— Quel que soit ce ou celui qui le protège, monsieur Miller, le petit est plus puissant. Faut penser à ça. Son protecteur a fendu la meule, mais Al junior l’a recollée et son protecteur n’a eu qu’à s’incliner.
— D’après vous, il savait c’qu’il faisait ?
— Il doit avoir une idée de ses pouvoirs. Il savait de quoi il était capable avec la meule.
— J’ai jamais entendu parler d’un talent pareil, j’vous l’dis tout net. J’ai raconté à Fidelity comment il avait travaillé c’te meule, qu’il avait taillé l’arrière sans même se servir d’un outil, et la v’là qui s’met à m’donner lecture du Livre de Daniel et à pleurer sur l’accomplissement de la prophétie. Elle voulait s’précipiter icitte pour mettre le p’tit en garde contre les pieds d’argile. Ça, c’est plus fort que tout, non ? La religion leur monte à la tête. J’ai jamais connu une seule femme à qui la religion faisait pas battre la campagne. »
La porte s’ouvrit.
« Sors d’icitte ! T’es donc tellement niaiseux que j’doive te l’répéter vingt fois, Cally ? Elle est où, sa mère ? elle est pas fichue de t’nir un drôle de sept ans…

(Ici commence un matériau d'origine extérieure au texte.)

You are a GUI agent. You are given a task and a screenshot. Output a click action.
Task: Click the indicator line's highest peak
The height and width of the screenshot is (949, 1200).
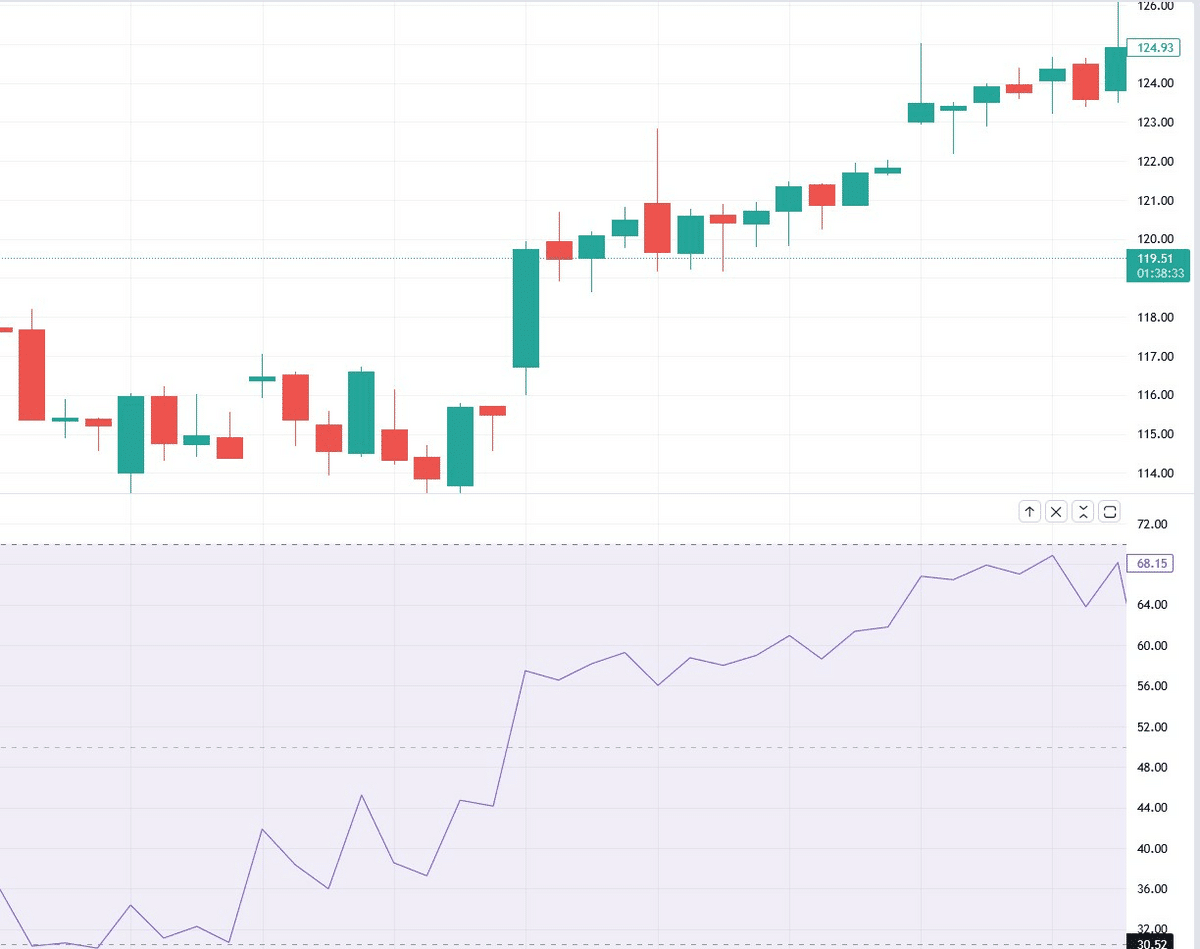[1052, 556]
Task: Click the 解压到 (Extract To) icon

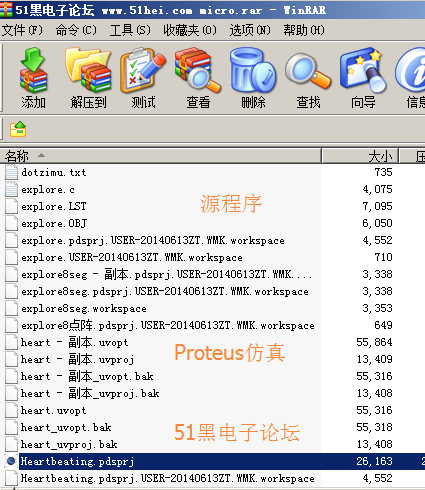Action: click(88, 78)
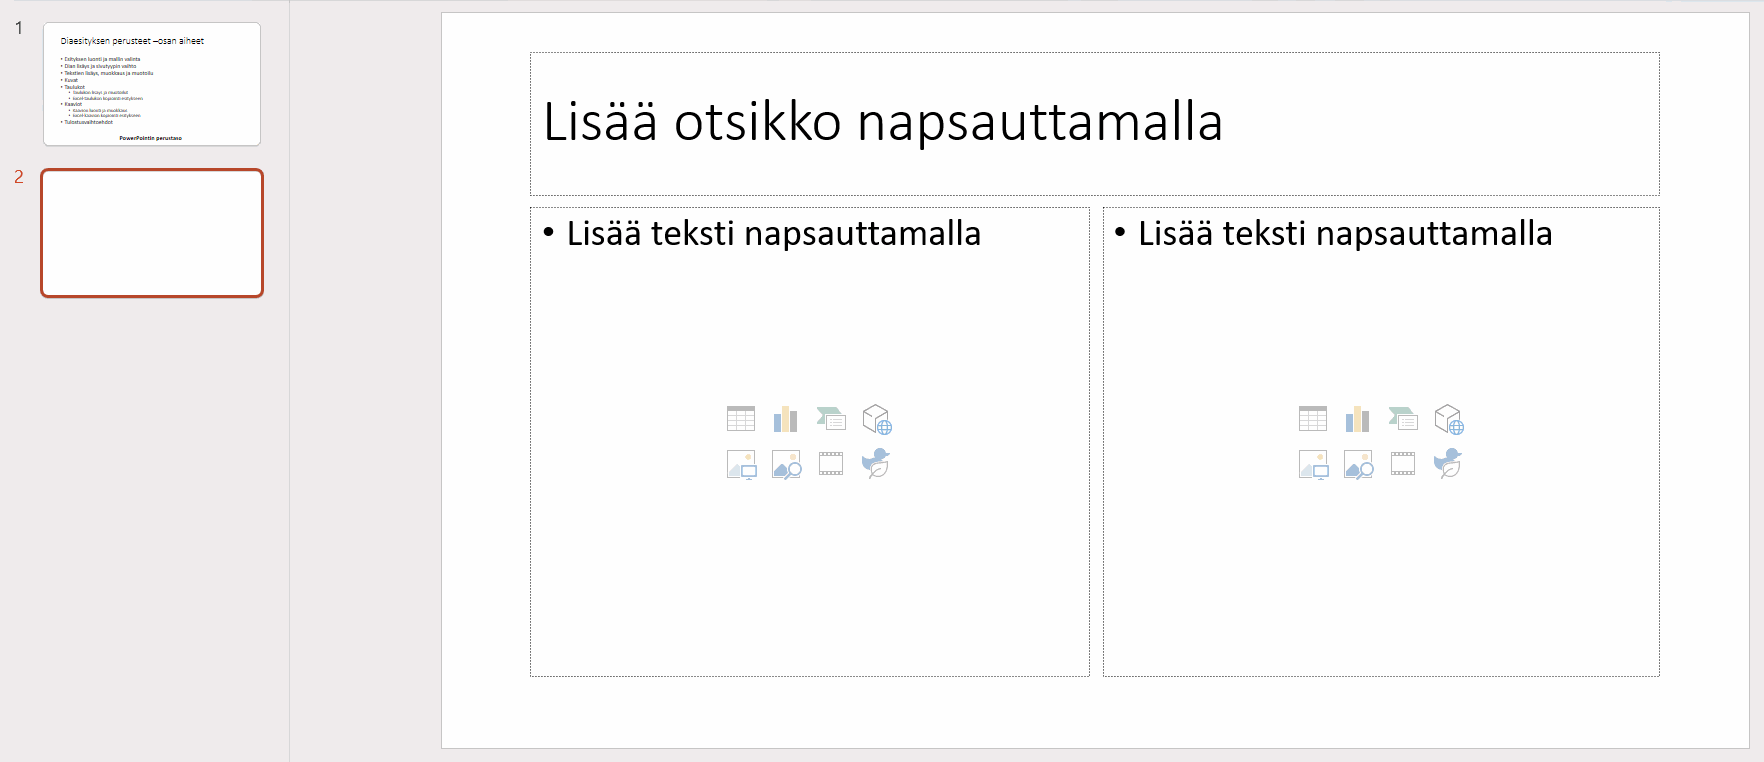Select the blank slide 2 thumbnail

pos(152,233)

— Ne soyez pas trop dur avec le petit, Miller. De toute façon, il a filé, maintenant.
— J’sais pas c’qui va de travers chez lui. Dès qu’Al junior se flanque par terre, j’vois la figure de Cally partout où j’pose les yeux. Comme un croque-mort qu’espère une affaire.
— Peut-être qu’il trouve ça bizarre. Qu’Alvin se soit fait du mal.
— Toutes les fois qu’Alvin s’est trouvé à un doigt d’la mort…
— Mais jamais blessé. »
Un long silence.
« Mot-pour-mot.
— Oui, monsieur Miller ?
— Vous êtes un ami d’la famille, et des fois on n’y a guère mis du nôtre. Pourtant, m’est avis qu’vous restez un voyageur.
— Pour ça, oui, monsieur Miller.
— C’que j’veux dire, c’est pas pour vous bousculer, mais si vous partez bétôt et qu’vous décidez d’aller du côté d’l’Est, vous croyez qu’vous pourriez porter une lettre pour moi ?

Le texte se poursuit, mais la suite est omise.